* [What you have to do]: Could you copy out everything from the row containing "Given: Open View" down to the row containing "I will pos(8,98).", both included, reproducing each line without any change?

──────────

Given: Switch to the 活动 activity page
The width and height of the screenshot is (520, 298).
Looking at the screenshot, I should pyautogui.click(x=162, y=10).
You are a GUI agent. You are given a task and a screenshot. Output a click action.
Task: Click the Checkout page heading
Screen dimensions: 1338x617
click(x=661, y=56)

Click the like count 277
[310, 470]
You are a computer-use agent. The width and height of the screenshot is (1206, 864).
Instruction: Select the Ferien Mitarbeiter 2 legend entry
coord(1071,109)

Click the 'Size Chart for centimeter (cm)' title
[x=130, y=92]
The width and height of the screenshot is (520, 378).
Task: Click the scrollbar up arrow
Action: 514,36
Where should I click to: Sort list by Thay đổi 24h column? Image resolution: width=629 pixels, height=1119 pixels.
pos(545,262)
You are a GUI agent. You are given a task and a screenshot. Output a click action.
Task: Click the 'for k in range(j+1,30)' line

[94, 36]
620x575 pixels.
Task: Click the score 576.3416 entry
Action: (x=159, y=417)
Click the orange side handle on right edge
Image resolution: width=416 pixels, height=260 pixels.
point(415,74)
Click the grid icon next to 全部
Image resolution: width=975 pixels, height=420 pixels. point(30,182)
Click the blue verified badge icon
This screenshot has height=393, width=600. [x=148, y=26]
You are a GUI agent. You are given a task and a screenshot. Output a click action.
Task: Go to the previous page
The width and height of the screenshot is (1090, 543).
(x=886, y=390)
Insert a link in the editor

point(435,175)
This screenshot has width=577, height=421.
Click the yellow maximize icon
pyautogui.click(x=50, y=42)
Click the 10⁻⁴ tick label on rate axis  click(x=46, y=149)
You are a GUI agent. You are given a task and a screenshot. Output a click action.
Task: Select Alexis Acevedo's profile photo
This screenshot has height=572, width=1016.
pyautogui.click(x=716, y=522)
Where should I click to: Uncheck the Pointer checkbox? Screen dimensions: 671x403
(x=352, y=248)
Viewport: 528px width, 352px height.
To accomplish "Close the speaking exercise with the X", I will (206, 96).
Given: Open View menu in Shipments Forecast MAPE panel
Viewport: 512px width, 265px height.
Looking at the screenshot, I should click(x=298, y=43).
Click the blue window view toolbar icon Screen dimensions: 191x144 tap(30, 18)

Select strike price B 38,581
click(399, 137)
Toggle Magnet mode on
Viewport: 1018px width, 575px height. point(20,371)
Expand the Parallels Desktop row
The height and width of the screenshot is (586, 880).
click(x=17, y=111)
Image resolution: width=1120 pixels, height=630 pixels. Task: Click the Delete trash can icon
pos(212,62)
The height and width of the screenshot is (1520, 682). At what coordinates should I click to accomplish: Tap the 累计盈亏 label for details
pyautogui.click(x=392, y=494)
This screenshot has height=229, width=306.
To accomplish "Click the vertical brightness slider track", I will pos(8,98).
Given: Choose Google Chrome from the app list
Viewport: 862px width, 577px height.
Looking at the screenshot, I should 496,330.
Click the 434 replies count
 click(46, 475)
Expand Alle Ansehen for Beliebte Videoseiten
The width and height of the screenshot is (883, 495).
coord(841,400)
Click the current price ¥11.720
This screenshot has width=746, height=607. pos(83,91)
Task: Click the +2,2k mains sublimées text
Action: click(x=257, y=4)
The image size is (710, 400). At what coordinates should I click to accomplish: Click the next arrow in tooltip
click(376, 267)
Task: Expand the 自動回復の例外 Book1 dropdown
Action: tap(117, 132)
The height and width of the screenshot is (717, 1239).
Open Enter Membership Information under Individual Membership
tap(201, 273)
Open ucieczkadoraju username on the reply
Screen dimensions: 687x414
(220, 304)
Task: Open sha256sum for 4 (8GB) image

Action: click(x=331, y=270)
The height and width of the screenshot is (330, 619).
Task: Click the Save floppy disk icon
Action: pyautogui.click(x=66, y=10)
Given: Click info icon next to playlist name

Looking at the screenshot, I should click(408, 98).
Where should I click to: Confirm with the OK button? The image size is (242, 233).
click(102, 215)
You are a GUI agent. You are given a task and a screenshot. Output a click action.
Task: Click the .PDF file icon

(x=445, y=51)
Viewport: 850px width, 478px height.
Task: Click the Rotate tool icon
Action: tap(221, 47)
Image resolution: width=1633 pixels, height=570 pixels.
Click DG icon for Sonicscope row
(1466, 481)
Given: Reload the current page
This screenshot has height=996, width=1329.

──────────

* [Correct output]:
Given: Open View menu in Shipments Forecast MAPE panel
Viewport: 512px width, 265px height.
Looking at the screenshot, I should click(x=298, y=43).
Click the blue window view toolbar icon Screen dimensions: 191x144 tap(30, 18)

Select strike price B 38,581
click(399, 137)
Toggle Magnet mode on
Viewport: 1018px width, 575px height. point(20,371)
Expand the Parallels Desktop row
The height and width of the screenshot is (586, 880).
click(x=17, y=111)
Image resolution: width=1120 pixels, height=630 pixels. Task: Click the Delete trash can icon
pos(212,62)
The height and width of the screenshot is (1520, 682). At what coordinates should I click to accomplish: Tap the 累计盈亏 label for details
pyautogui.click(x=392, y=494)
This screenshot has height=229, width=306.
To accomplish "Click the vertical brightness slider track", I will pos(8,98).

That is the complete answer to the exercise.